- The latest set of Diebold earnings numbers came out on 30 July pre-market.
- Global weakness, especially in Europe and Brazil hurt Diebold.
- The strong dollar will continue to hurt their global business.
- Diebold has a strong long-term outlook, but the near term could be weak.
Diebold (NYSE:DBD) reported 2nd quarter results this morning, beating forecasts for revenue and earnings. The maker of bank ATM machines, security systems, and related equipment had revenue of $733.4 million in the 2nd quarter, surpassing analyst expectations of $711 million. Earnings per share, adjusted for restructuring and non-recurring expenses, were 44 cents per share, compared to analyst forecasts of 40 cents per share.
Diebold's revenue was flat compared to the same period last year, which also came in at $733 million. Year-over-year EPS fell for the period. GAAP EPS dropped from 64 cents last quarter to 34 cents per share, and Non-GAAP EPS slid from 47 cents to 44 cents per share. The market's reaction to the announcement was neutral; Diebold stock price hovered near yesterday's price of $33.56 fifteen minutes after the open. Investors seeing the company beat expectations were offset by investors noticing slowing results from last year. GAAP gross margins were up 10 basis points.

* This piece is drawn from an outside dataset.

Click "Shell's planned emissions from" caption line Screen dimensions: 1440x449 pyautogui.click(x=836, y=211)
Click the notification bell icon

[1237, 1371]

The company has reaffirmed guidance for 2015. Earnings per share is expected to be come in at $1.70 - $1.90, down 5%-6% compared to 2014.
Recent news worth noting include cutting expenses through management restructuring. The company announced today that it has eliminated the position of chief operating officer. As a result, George S. Mayes, Jr., executive vice president of global manufacturing, has left the company. Diedbold is moving to a more distributed management model, allowing more decisions to occur at lower levels to better meet customer needs. Other positions have previously been eliminated and apparently more are to come.
Like many U.S. companies with a global market, Diebold is being hurt by the strong dollar. This can be seen in the fact that revenue was flat, but would have increased by 7.8% based on constant currency figures. Weakening in Brazil's currency and the Euro were the main causes of the currency impact on revenue.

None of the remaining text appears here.